→ **Fragmento del documento**:
++++++++
El periodista bumangués Guillermo Forero Franco (padre del periodista deportivo Mike Forero Nougués) había sido gerente de un diario en Lima y definía a Sánchez Cerro como “mero ente de instintos”. Sánchez Cerro pronunció esta frase en un discurso ante sus tropas: “Yo, como miembro viril del ejército peruano…”. Colombia tenía un presidente portentoso, Enrique Olaya Herrera, nacido en Guateque (Boyacá). Lo llamaban el mono Olaya y el indio blanco. Era tan alto que lo llamaban también 6 y 5 porque ladeaba la cabeza para poder escuchar a sus contertulios, todos más bajitos que él. Si alguien podía sortear tres crisis a la vez ese era Olaya: la Gran Depresión, el fin de 45 años de hegemonía conservadora y una invasión al territorio nacional. El fervor patriótico que despertó la toma de Leticia permitió suscribir en cuestión de días un empréstito de 10 millones de pesos. Por las calles de Bogotá las marchas peroraban: “Sánchez Cerro morirá y Colombia vencerá”. Miles de telegramas y cartas recibieron los periódicos y el Gobierno.
++++++++
→ **Datos registrados**:

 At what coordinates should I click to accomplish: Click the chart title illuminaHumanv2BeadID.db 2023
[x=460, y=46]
++++++++
→ **Objetivo del ejercicio**:
Indique si cada afirmación concuerda con el texto sobre la toma de Leticia y cite las palabras exactas que lo deciden. 1. Enrique Olaya Herrera nació en Guateque. 2. Guillermo Forero Franco fue gerente de un diario en Bogotá. 3. El empréstito suscrito tras la toma de Leticia fue de 10 millones de pesos. Para resolver el ejercicio, básese únicamente en el texto sobre la toma de Leticia y no en el listado.

→ **Resultado**:
1. Sí: «nacido en Guateque (Boyacá)».
2. No: «había sido gerente de un diario en Lima».
3. Sí: «un empréstito de 10 millones de pesos».